Prix Jean Trémolières Adaptation à la malnutrition dans les sociétés en transition nutritionnelle. Etude des déterminants biologiques, sociaux et culturels du développement du surpoids chez les enfants en retard de croissance à Yaounde (Cameroun)

Année 2011
Auteur Rihlat Saïd Mohamed
Centre de recherche UMR 7206 "Eco-Anthropologie et Ethnobiologie" (département Hommes Natures Sociétés du Musée National d'Histoire Naturelle)
Thème Anthropologie de l'alimentation
Type Jean Trémolières

Type de document

Thèse de Doctorat en anthropologie biologique

Comment l'anthropologie éclaire la transition nutritionnelle ?

La prévalence de l’obésité augmente dans les pays en développement alors que persistent les malnutritions par carences. Ces deux formes de malnutrition sont parfois cumulées par un individu. En effet, dans ces pays, certains enfants sont à la fois en retard de croissance et en surpoids.

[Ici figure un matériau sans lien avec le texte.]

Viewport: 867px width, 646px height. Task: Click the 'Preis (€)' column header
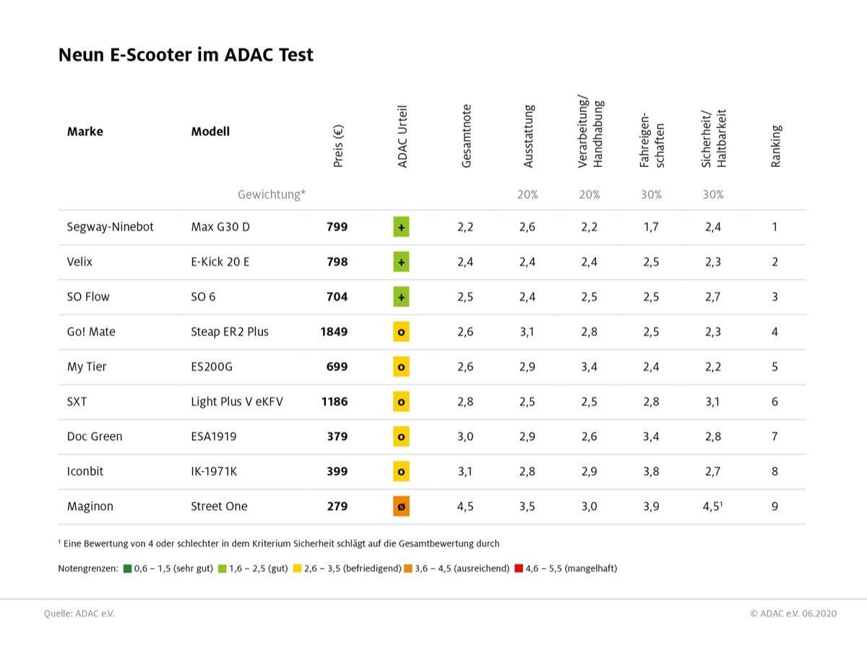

L’hypothèse du phénotype économe, proposée par Hales et Barker (2001), pourrait expliquer cet état nutritionnel. Des contraintes nutritionnelles, affectant le développement fœtal et néonatal, induiraient, en sollicitant la plasticité phénotypique, des ajustements métaboliques, physiologiques et endocriniens. Ils impliqueraient un ralentissement de la croissance et favoriseraient une accumulation de la masse grasse. Cette gestion parcimonieuse de l’énergie disponible favoriserait la survie de l’individu à des conditions de malnutrition fœtal et postnatal. Toutefois, si les contraintes environnementales sont levées, par une augmentation des apports énergétiques durant la vie postnatale, ces ajustements fœtaux et néonataux pourraient s’avérer délétères et augmenter le risque pour l’individu de développer de l’obésité et des maladies chroniques à l’âge adulte.La diminution de l’oxydation des lipides, de la dépense énergétique et du niveau d’activité physique serait parmi les mécanismes induits par ces ajustements précoces à la malnutrition. Dans les pays en développement où la transition nutritionnelle (augmentation des apports énergétiques et diminution de l’activité physique) est en cours ils augmenteraient le risque pour les enfants en retard de croissance (malnutris) de développer du surpoids. En outre, certains facteurs sociaux et culturels contribueraient à augmenter ce risque. Cette étude se propose d’explorer ces hypothèses chez des enfants d’âge préscolaire cumulant retard de croissance et surpoids vivant à Yaoundé au Cameroun.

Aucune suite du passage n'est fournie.